The command and devastator boxes come with kneeling legs. nothing else I'm pretty sure ( I only have 4 And I've gotten 2 command squad boxes and 2 devastator boxes) The battle company is good but it's giving you a very basic army. The Strike force then has a more varied selection and can make up more varied lists. Unfortunately if I remember correctly they don't have many troops in them so probably get a battleforce with it. A very good way to start, How I did actually, Is the megaforce. Terminators, razorback, command squad, captain, 15 tactical marines is a very solid start to any marine army.... There's also a different one that has scouts, a dread and a pred in it.....


----------



## Othiem (Apr 20, 2008)

EndangeredHuman said:


> Besides, if you do decide to buy huge pieces like this, get them from giftsforgeeks.com, at 25% discount.

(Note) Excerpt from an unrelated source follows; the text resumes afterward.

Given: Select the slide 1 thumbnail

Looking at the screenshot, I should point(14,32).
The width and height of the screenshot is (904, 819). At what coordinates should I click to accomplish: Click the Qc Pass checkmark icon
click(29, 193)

Can't say anything about giftsforgeeks.com, but when I ordered one of the Apoc bundles from my friendly online 20% off retailer, they said they were selling them at the GW prices on the web site, since the % off was already included in the posted price. YMMV of course.


----------



## Concrete Hero (Jun 9, 2008)

I want the Tyranid Assault brood box again... *Sob*


----------



## newt_e (Jan 1, 2008)

I bought the Assault brood box about a month ago - checks GW website - oh, they're not listed any more. I'm sure that they've gone off the websiteand come back again before though...


----------